When I work from home, I’ve managed to get into a good habit of working out before noon. That’s when I feel most energized, so it works perfect for me. We have a small home-gym that now (also!) includes a water rowing machine! (yay – I bought it 2nd hand, but unused still in the box!). That’s a pretty cool cardio machine! It’s tough, but effective 😉

In Crowdlending land, things have taken another turn for the worse (really, can it get much worse?!). It’s now pretty clear that both Grupeer and Monethera are scams, and both crews are now AWOL. At this point, it really comes as no surprise, so I’ve just decided to write them off and get on with my life. What worries me now though, is that I have 3 platforms left, which have the potential to (eventually) fall in that same category. This includes Crowdestor, TFGCrowd and Wisefund.

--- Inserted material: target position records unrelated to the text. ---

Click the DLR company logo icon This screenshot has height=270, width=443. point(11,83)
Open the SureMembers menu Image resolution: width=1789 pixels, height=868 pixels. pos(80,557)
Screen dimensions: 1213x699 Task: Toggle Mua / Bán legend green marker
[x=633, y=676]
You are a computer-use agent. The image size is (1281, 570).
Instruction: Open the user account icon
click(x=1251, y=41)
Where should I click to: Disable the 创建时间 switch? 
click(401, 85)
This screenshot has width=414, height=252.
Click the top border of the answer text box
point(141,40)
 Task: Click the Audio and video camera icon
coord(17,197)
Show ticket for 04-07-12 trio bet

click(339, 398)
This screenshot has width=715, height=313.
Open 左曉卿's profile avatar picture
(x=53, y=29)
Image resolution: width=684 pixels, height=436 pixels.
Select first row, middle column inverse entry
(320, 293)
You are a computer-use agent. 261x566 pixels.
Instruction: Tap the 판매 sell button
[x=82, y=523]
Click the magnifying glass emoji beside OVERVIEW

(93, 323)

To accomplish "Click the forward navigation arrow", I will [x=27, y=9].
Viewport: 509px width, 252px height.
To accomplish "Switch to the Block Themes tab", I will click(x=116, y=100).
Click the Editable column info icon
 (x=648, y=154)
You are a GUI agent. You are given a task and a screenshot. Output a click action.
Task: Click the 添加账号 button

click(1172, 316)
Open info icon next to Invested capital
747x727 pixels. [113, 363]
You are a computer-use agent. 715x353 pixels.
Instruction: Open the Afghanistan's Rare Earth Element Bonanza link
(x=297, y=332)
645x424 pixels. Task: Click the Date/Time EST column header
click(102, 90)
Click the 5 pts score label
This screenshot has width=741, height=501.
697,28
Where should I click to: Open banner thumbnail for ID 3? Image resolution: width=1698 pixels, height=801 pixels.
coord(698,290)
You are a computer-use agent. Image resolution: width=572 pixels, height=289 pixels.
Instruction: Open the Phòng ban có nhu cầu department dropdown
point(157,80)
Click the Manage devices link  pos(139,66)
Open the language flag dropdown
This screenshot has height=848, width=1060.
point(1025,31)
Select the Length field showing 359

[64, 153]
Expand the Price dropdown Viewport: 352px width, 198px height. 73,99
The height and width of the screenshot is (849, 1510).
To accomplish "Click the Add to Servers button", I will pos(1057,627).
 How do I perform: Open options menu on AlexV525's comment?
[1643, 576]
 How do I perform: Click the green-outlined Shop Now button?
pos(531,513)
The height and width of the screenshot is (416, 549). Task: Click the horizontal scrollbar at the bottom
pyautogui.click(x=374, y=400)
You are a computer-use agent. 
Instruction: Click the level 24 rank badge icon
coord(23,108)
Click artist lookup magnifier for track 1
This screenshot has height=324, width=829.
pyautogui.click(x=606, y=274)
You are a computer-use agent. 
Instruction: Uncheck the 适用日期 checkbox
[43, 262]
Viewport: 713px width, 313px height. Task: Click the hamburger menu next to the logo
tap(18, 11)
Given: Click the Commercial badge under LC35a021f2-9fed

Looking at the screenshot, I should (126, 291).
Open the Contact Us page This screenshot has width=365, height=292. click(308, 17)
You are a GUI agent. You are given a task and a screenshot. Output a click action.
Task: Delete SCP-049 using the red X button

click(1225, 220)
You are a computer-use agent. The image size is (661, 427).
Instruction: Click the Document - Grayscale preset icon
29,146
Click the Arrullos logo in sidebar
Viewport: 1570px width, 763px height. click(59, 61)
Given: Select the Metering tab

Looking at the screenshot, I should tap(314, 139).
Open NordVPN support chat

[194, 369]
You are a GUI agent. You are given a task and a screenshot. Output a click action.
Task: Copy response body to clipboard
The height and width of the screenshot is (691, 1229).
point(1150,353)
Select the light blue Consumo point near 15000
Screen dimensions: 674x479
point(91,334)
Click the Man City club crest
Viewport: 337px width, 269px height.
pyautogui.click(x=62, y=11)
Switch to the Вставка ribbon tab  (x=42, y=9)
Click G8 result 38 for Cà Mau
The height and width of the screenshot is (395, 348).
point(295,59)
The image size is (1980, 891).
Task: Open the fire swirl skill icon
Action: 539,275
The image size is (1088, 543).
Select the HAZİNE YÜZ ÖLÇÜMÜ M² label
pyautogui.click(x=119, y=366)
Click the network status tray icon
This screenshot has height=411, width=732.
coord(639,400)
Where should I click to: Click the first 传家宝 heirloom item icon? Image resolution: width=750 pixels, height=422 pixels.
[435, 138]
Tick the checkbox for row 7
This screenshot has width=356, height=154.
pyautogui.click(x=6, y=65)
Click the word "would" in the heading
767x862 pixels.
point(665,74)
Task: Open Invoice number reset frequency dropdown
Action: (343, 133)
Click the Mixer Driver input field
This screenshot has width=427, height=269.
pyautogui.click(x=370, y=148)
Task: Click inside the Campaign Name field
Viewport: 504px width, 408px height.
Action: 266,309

However, of those 3 Crowdestor and Wisefund seem to have taken the right steps, in terms of protecting both their business, the investors and their borrowers, in that they are trying to arrange individual deals with each borrower, to get them through the Corona crisis. I worry though, how they are able to continue to operate, if they are not getting money in from their borrowers. I’m not entirely sure how their business model work, but I assume that the business is dependent on their borrowers paying their dues on a regular basis. If enough of them don’t, they can’t pay their employees, and they go out of business.

TFGCrowd however, seem to continue to operate like nothing ever happened, which makes me even more suspicious. They continue to launch (high-yield) projects, and as long as they get funded (they do, albeit a lot slower than before the crisis) they can potentially continue to operate – but knowing what we know now about these platforms, I’m quite certain that they do not have purely clean flour in their bag (as we say in danish). They service withdrawals (still) flawlessly though, and I’ve been able to make withdrawals from TFGCrowd within the same day several times. I will give them the benefit of the doubt for now, but I’m mentally preparing for this one to be the next platform to go bye-bye.

That leaves me with Crowdestate, (FastInvest), Mintos and ReInvest24.

Crowdestate is a solid platform, I have no doubt of that – but their projects are starting to fail, and this will undoubtedly put their business under serious pressure. They’ve taken steps to bring in some extra cash already, in that they have announced a 2% fee (like Mintos) to sell investments on their secondary market. I took the opportunity to list my investments on the secondary market, at a 2% discount BEFORE the fee is applied (it will come into effect on the 4th of May). Two loans have sold already, 2 is still on the market and 2 is in default. I’m now preparing to write-off those defaulted loans as well, but we shall see if Crowdestate can manage to recover some of the money.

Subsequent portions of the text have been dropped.